Re: relfilenode statistics - Michael Paquier

public inbox for [email protected]  
help / color / mirror / Atom feed

From: Michael Paquier <[email protected]>
To: Andres Freund <[email protected]>
Cc: Bertrand Drouvot <[email protected]>
Cc: Kirill Reshke <[email protected]>
Cc: Robert Haas <[email protected]>
Cc: [email protected]
Subject: Re: relfilenode statistics
Date: Tue, 16 Dec 2025 16:33:17 +0900
Message-ID: <[email protected]> (raw)
In-Reply-To: <ezbfcpjtfh3vtm667aegyrptcdsvinbuxw6y5p6j3e5fbffrl5@i7v6cjapz3yv>
References: <[email protected]>
	<[email protected]>
	<[email protected]>
	<[email protected]>
	<[email protected]>
	<[email protected]>
	<[email protected]>
	<[email protected]>
	<[email protected]>
	<ezbfcpjtfh3vtm667aegyrptcdsvinbuxw6y5p6j3e5fbffrl5@i7v6cjapz3yv>

On Mon, Dec 15, 2025 at 12:48:25PM -0500, Andres Freund wrote:
> I don't think this is true as stated. Two reasons:
> 
> 1) This afaict guarantees that the relfilenode will not clash with oids, but
>    it does *NOT* guarantee that it does not clash with other relfilenodes
> 
> 2) Note that GetNewRelFileNumber() does *NOT* check for conflicts when
>    creating a new relfilenode for an existing relation:
>  * If the relfilenumber will also be used as the relation's OID, pass the
>  * opened pg_class catalog, and this routine will guarantee that the result
>  * is also an unused OID within pg_class.  If the result is to be used only
>  * as a relfilenumber for an existing relation, pass NULL for pg_class.

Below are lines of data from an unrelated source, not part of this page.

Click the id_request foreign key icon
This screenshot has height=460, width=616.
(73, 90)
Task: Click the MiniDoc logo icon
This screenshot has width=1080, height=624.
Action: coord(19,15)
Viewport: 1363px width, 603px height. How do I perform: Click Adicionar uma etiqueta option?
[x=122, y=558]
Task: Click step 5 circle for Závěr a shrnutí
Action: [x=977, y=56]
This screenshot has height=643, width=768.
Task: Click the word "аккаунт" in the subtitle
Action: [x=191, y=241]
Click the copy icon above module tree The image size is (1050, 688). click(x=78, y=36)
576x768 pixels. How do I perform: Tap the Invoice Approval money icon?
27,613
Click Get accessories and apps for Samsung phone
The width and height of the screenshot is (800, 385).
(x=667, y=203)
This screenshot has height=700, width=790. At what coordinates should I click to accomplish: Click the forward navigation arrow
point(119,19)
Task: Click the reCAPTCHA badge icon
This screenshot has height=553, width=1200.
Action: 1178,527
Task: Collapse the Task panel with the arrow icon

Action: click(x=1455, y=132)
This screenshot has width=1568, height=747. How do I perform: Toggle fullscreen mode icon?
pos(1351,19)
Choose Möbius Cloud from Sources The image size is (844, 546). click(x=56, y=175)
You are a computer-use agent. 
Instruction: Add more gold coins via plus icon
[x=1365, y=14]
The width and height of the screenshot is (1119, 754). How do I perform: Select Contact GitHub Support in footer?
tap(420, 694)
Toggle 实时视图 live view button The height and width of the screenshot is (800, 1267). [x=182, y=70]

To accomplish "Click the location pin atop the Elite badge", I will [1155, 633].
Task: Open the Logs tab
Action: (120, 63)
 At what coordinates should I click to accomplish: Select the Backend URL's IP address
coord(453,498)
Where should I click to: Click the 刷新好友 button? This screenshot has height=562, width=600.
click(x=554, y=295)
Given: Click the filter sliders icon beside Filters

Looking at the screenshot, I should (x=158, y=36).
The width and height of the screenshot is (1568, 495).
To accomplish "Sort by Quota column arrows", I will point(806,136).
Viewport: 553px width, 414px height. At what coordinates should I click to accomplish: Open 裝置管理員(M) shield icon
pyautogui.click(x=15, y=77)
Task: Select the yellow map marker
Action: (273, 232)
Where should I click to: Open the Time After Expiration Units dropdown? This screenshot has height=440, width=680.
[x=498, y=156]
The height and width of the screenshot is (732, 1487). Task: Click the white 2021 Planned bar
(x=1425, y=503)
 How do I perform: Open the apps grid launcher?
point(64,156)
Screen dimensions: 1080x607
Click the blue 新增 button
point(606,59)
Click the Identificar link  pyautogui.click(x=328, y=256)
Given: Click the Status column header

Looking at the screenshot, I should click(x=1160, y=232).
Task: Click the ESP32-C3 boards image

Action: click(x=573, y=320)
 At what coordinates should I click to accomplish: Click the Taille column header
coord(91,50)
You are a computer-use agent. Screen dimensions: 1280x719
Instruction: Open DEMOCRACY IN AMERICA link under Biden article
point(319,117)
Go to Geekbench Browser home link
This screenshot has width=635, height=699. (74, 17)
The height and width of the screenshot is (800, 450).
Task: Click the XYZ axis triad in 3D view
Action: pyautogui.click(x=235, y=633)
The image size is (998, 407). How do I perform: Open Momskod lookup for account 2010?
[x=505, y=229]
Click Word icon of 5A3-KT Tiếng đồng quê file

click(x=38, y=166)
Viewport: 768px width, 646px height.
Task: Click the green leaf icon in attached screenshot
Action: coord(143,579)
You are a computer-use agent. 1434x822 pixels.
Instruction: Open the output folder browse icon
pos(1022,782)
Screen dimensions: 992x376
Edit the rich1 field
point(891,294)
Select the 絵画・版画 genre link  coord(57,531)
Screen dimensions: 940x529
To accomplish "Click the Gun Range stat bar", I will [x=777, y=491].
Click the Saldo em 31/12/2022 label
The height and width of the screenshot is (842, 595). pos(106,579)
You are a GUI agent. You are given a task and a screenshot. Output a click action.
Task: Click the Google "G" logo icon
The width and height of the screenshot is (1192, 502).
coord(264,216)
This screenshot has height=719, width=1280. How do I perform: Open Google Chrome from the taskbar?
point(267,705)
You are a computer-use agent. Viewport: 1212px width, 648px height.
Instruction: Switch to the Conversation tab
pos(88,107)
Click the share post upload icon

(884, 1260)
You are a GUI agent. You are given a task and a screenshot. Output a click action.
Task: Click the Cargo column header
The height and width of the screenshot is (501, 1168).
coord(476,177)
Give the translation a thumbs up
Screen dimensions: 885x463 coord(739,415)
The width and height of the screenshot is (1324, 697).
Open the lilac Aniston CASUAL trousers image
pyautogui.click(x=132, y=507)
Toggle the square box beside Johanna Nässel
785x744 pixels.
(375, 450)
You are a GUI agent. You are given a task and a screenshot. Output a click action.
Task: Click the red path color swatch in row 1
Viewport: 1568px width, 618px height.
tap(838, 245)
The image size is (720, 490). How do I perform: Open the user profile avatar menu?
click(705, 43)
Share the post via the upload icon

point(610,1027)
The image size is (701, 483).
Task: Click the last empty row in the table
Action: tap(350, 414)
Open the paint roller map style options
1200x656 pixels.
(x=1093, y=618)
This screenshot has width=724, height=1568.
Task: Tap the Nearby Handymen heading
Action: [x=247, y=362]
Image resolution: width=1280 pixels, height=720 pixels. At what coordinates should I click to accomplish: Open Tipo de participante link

FWIW, I am also still troubled by the part of the proposed patch set
where we are trying to hide the idea of a partitioned table has a
relfilenode set by using its relid instead in the key for the data.
This leads to a huge amount of complexity in the patch, mainly to
store data for autovacuum that we do not need at the end:
- autovacuum discards partitioned tables in do_autovacuum(), so the
stats related to partitioned tables that we need to select the
relations does not matter.
- manual vacuums may include partitioned tables to extract its
partitions, vacuum_rel() at the end discarding them.  Well, stats
don't matter anyway.

We only need to attach three fields to let autovacuum know if a
relation needs to run or not: dead_tuples, ins_since_vacuum,
mod_since_analyze.  Most the fields of PgStat_StatTabEntry make sense
only for tables, few are required by indexes for pg_stat_all_indexes.
Some fields actually make sense because they refer to on-disk files,
mostly for pg_statio_all_tables (blocks_fetched, blocks_hit).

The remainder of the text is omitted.